この辺りから歩き始めるのが、通の散歩だろう。
京都でも、この界隈は谷と坂があり、異界の入口みたいに古代は
思われた。だからお墓と寺、神社が集まってきている。
五条坂の陶芸も、京土産になる前は、窯作業しても、近所迷惑にならない
「山の中」であったからで、今は近くで焼き物は焼いていない。
東山の樹木を燃料に出来なくなり、100年近く経つのではないか。
と思って歩いていたら、廃業した陶器屋の裏のどぶ川に、大量の陶器が
放棄してあった。
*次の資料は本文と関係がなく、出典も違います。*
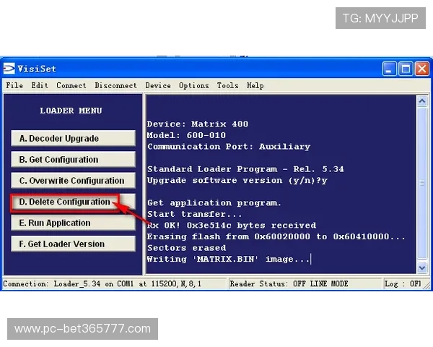This screenshot has width=433, height=347.
Task: Select the Disconnect menu item
Action: [x=115, y=85]
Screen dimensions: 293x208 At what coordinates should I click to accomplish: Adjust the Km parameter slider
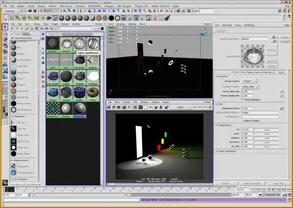pyautogui.click(x=268, y=130)
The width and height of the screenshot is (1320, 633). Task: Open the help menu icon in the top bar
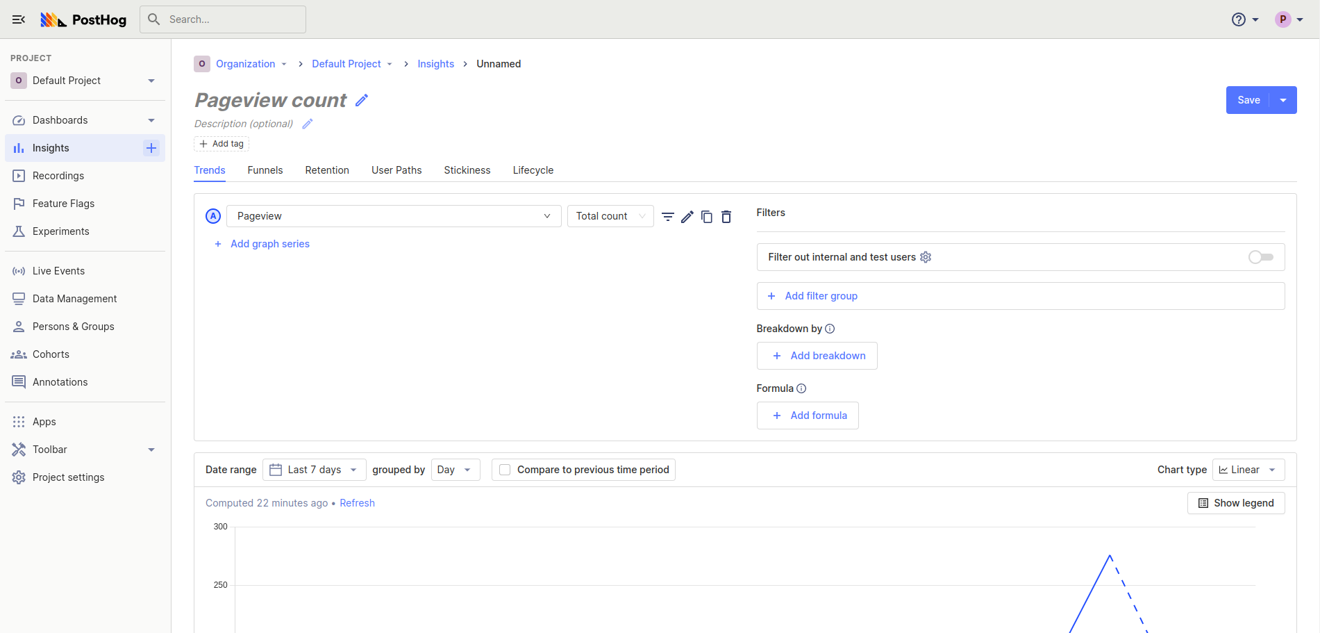[1238, 19]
木箱の年代から、結構古いもので、骨董市で売れそうだ。
だが金網のフェンスになっており、降りて行くことはできない。
バスの走る渋谷(しぶたに)通りを上がってゆく。
坂の途中に、いい雰囲気の銭湯があった。
日曜は休みなのか、営業時間が短いのか。
まだ開いていなかったが、私はタオルと石けんはいつでも持って
町歩きをする。
決して急過ぎる坂道でないのは、京都が神戸、長崎のような短期間でできた
都市でなく、大宮人の牛車が交通機関の時代からの、町だからでもある。
だから京都は町の散歩が楽しい。
東山の麓に着いた。
小松谷さんと呼ばれるお寺がある。
今は境内を持て余して、山門の中は駐車場だ。
私はこのくらいの、寂れたお寺の方が、入場料を取らないので
自由に入れるから好きだ。
赤い日産車が新しいのに朽ちていた。
こういう廃頽な情感も、古都らしくていいと思う。
散歩をしていると、気になるのは建築である。
それも新しいのではなく、寺のようなこうあるべき種類のものでもない。
視線の向こうに、1960年代くらい以降の、今ふうの建材を使っていない
建築があったりすると、ちょっと気になり、欲しいような気持ちが起こる。
私の旧車趣味の、家版が出来たら面白いだろう。
本でも書いて、お金が入ったらなんて、無理なんだけれど、空想は
お腹が空かない散歩遊びの一技である。
お寺の境内の蹲いのある池に映る紅葉を堪能し、寺を出てまた歩き始める。
実にいい感じの京風の町家が連棟で並んでいた。
長屋でなく、それぞれに主張が有り、80−90年は経っているのだろうが
手入れが良く美しい。
これならすぐに住めそうだ。
そのすぐ横に、小工場兼の事務所でもあったのか、車が前に置ける
スペースがある。
ここに850クーペを置いたら、京55ナンバーがばっちり似合う
一額の画のように思われた。
私の残された時間に見られる夢は、このように小市民レベルだ。
東山から七条までゆっくり歩いて降りて行き、豊国廟から洛中を見下ろす。
この辺りには、小駐車場を横に備える、昭和の雰囲気の洋食レストランが
坂の途中に並んでいる。
850が直ったら、真っ先に此処に来て、車を見易いように並べて
ウマくもなさそうな洋食を食べてみたいと思った。